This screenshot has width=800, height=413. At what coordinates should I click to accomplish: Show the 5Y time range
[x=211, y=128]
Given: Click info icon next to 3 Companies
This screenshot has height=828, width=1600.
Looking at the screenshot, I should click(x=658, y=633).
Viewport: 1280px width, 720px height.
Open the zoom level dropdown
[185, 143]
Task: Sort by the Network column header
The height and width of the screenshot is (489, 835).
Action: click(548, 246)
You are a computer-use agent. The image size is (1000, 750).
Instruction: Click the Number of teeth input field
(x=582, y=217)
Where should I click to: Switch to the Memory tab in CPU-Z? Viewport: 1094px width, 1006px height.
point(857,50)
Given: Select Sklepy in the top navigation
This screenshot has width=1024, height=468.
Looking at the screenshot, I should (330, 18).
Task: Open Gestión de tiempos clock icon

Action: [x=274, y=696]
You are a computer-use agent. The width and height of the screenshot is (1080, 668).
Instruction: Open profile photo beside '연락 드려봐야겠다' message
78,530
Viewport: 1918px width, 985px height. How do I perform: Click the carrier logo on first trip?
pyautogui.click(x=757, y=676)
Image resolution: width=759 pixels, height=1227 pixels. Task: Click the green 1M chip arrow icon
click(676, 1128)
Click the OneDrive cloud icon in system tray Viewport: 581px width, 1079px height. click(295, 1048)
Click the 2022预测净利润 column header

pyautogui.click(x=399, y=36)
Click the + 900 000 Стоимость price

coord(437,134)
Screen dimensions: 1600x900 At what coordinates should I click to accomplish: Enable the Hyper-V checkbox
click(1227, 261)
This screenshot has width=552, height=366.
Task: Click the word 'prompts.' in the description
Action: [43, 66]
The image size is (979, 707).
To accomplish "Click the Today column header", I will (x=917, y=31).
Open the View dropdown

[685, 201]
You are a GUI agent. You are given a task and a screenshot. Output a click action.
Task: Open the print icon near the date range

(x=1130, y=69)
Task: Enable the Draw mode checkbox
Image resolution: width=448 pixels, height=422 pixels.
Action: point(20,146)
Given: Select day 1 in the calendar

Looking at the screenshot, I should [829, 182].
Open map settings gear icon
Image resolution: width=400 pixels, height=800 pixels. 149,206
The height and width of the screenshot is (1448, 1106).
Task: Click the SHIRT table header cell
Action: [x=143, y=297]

::::::::

**INSTRUCTIONS FOR THE TASK:** Repeat each of the entries exactly.

**TASK OUTPUT:**
This screenshot has width=800, height=413. At what coordinates should I click to accomplish: Show the 5Y time range
[x=211, y=128]
Given: Click info icon next to 3 Companies
This screenshot has height=828, width=1600.
Looking at the screenshot, I should click(x=658, y=633).
Viewport: 1280px width, 720px height.
Open the zoom level dropdown
[185, 143]
Task: Sort by the Network column header
The height and width of the screenshot is (489, 835).
Action: click(548, 246)
You are a computer-use agent. The image size is (1000, 750).
Instruction: Click the Number of teeth input field
(x=582, y=217)
Where should I click to: Switch to the Memory tab in CPU-Z? Viewport: 1094px width, 1006px height.
point(857,50)
Given: Select Sklepy in the top navigation
This screenshot has width=1024, height=468.
Looking at the screenshot, I should (330, 18).
Task: Open Gestión de tiempos clock icon

Action: [x=274, y=696]
You are a computer-use agent. The width and height of the screenshot is (1080, 668).
Instruction: Open profile photo beside '연락 드려봐야겠다' message
78,530
Viewport: 1918px width, 985px height. How do I perform: Click the carrier logo on first trip?
pyautogui.click(x=757, y=676)
Image resolution: width=759 pixels, height=1227 pixels. Task: Click the green 1M chip arrow icon
click(676, 1128)
Click the OneDrive cloud icon in system tray Viewport: 581px width, 1079px height. click(295, 1048)
Click the 2022预测净利润 column header

pyautogui.click(x=399, y=36)
Click the + 900 000 Стоимость price

coord(437,134)
Screen dimensions: 1600x900 At what coordinates should I click to accomplish: Enable the Hyper-V checkbox
click(1227, 261)
This screenshot has width=552, height=366.
Task: Click the word 'prompts.' in the description
Action: [43, 66]
The image size is (979, 707).
To accomplish "Click the Today column header", I will (x=917, y=31).
Open the View dropdown

[685, 201]
You are a GUI agent. You are given a task and a screenshot. Output a click action.
Task: Open the print icon near the date range

(x=1130, y=69)
Task: Enable the Draw mode checkbox
Image resolution: width=448 pixels, height=422 pixels.
Action: point(20,146)
Given: Select day 1 in the calendar

Looking at the screenshot, I should [829, 182].
Open map settings gear icon
Image resolution: width=400 pixels, height=800 pixels. 149,206
The height and width of the screenshot is (1448, 1106).
Task: Click the SHIRT table header cell
Action: [x=143, y=297]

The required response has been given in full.